*** Begin section ***
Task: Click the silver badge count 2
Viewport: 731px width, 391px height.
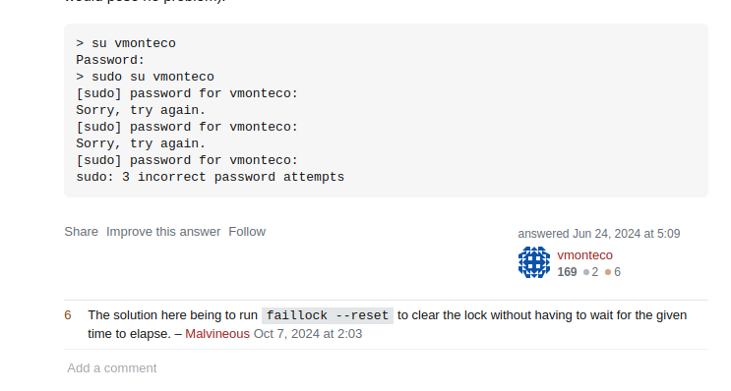Action: [595, 272]
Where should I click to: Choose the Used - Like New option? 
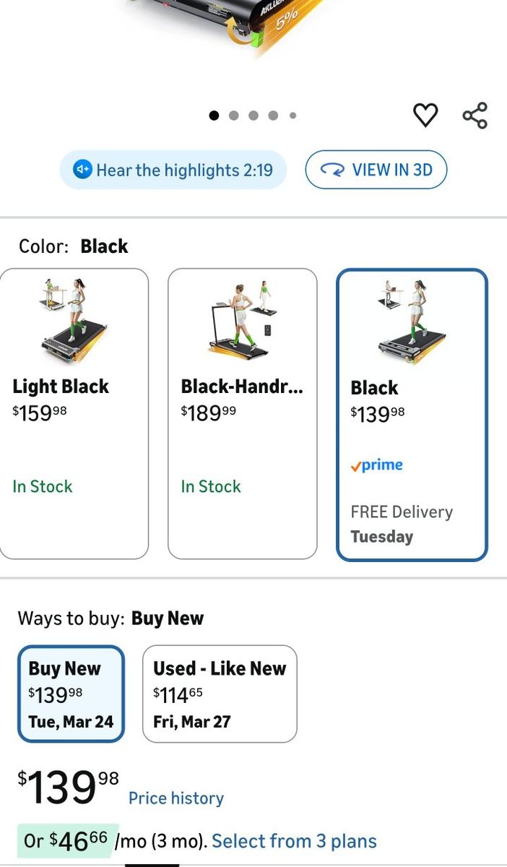pos(220,694)
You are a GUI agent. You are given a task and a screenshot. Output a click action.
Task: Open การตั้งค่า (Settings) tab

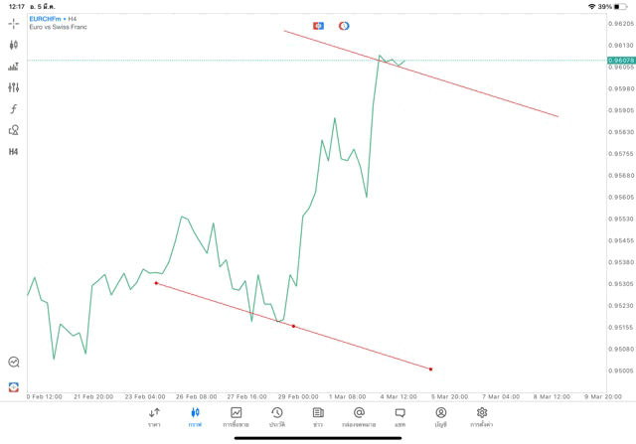click(x=482, y=416)
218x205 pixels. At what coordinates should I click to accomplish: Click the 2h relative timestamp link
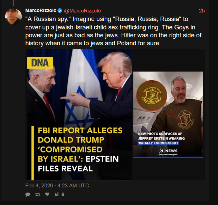pyautogui.click(x=202, y=11)
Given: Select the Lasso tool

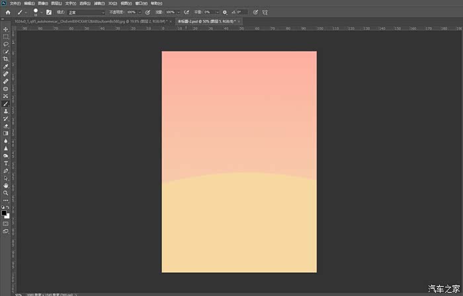Looking at the screenshot, I should click(x=6, y=44).
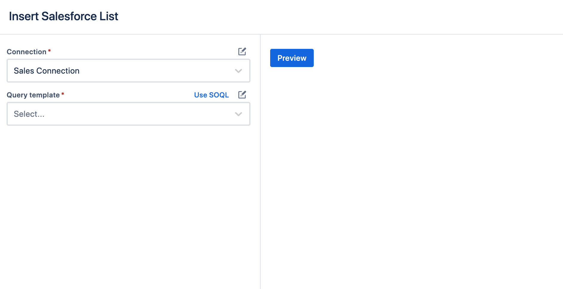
*** End section ***
▶ _Exercise requirements_:
Write out, exactly, the lines of the material from the very first through the line containing "You are a GUI", and leave out every picture.

▶ _Output for this task_:
Task: Click the silver badge count 2
Viewport: 731px width, 391px height.
Action: [595, 272]
Where should I click to: Choose the Used - Like New option? 
pos(220,694)
You are a GUI agent. You are given a task and a screenshot. Output a click action.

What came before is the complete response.